A related complication in understanding this economy and the policy options is the fact that several factors that make people feel better or worse about their own economic condition cannot be understood simply as more inflation or less inflation. For instance, the 2021 American Rescue Plan Act gave all parents of children under age 18 what amounted to a universal basic income. This policy improved these families’ personal economic situation.
Was it an anti-inflation policy? Strictly speaking, no. But it made them better off, and it offset other rising costs in household budgets. By the same token, policies to subsidize child care and health care and the cost of drugs are “inflation reduction,” in the sense of reducing final prices to households. But they are best understood as targeted structural policies.
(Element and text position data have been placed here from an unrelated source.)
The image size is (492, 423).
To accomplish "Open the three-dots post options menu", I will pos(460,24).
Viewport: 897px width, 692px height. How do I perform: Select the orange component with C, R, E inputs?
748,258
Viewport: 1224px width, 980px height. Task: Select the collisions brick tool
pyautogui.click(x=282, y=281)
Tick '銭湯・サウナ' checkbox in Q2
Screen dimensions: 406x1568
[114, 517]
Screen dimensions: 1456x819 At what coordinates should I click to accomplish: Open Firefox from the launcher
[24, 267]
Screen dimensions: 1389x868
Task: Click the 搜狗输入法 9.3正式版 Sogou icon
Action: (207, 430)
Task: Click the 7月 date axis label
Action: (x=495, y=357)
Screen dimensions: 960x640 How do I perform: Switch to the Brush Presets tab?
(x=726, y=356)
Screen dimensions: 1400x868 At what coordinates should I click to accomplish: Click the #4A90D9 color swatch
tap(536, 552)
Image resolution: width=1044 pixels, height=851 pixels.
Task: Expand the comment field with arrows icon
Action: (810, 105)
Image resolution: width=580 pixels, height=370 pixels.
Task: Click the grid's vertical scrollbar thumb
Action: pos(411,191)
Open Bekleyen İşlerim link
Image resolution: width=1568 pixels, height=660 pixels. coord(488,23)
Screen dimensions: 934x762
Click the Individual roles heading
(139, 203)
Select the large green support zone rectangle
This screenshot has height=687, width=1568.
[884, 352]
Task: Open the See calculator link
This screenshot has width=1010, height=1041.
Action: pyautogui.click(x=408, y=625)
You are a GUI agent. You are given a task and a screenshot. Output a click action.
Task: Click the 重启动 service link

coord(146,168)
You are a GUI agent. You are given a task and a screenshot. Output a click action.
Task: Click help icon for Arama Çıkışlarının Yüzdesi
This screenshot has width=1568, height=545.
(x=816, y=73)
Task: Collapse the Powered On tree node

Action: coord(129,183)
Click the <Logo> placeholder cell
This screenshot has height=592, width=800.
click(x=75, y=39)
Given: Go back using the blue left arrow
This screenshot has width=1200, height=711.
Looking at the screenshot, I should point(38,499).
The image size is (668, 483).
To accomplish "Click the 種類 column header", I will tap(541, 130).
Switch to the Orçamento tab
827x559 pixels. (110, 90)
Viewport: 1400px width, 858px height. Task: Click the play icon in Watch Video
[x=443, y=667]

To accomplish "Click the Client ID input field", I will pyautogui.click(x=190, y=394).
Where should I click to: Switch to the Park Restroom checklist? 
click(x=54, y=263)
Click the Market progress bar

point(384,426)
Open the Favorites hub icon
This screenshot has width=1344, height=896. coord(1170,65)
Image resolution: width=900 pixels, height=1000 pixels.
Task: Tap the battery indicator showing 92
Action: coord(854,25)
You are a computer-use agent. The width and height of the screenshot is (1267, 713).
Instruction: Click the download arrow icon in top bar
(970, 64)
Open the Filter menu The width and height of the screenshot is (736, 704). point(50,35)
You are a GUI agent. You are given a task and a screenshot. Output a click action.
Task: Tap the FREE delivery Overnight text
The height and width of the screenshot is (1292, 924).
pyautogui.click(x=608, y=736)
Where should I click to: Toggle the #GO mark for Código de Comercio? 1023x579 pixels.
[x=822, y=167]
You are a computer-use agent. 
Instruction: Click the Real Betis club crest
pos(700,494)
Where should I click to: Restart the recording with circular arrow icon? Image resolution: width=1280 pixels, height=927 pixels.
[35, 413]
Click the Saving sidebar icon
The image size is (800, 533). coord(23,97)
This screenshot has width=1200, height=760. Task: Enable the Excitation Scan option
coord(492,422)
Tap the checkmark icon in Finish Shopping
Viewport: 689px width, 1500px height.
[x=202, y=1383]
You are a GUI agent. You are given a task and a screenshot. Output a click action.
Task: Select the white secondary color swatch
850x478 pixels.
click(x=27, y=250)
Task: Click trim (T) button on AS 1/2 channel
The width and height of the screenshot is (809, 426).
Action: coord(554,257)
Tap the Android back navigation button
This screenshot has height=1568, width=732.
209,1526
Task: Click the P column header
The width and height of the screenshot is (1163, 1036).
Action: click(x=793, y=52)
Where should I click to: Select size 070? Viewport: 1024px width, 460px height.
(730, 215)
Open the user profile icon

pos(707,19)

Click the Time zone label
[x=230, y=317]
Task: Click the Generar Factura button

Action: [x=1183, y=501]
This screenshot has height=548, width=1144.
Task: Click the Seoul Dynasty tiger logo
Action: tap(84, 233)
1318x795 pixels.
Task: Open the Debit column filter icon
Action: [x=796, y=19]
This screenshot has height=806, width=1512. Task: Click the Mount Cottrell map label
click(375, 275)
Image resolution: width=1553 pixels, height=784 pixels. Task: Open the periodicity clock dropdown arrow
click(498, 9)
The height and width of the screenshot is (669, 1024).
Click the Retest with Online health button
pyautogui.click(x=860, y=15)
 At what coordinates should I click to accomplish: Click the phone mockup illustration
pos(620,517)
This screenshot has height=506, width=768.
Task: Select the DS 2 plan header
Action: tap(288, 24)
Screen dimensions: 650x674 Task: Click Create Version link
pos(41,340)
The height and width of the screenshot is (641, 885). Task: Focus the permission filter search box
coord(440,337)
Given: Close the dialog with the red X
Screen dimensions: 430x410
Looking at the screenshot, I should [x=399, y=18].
As such, these are the alternative to the general economic contraction favored by the Fed.
In the current climate, it’s defensible poetic license to call the Schumer-Manchin-Biden bill the Inflation Reduction Act. But let’s be clear about what we are doing, and why. These policies, intended to put more money in the pockets of struggling people and offset other price hikes, are a blend of subsidies and structural reforms.
For the most part, more intensive and comprehensive policies await a larger Democratic legislative majority. One area that requires only executive action is student debt cancellation. Now that the IRA is on track to final passage, we can expect Biden to get on with it.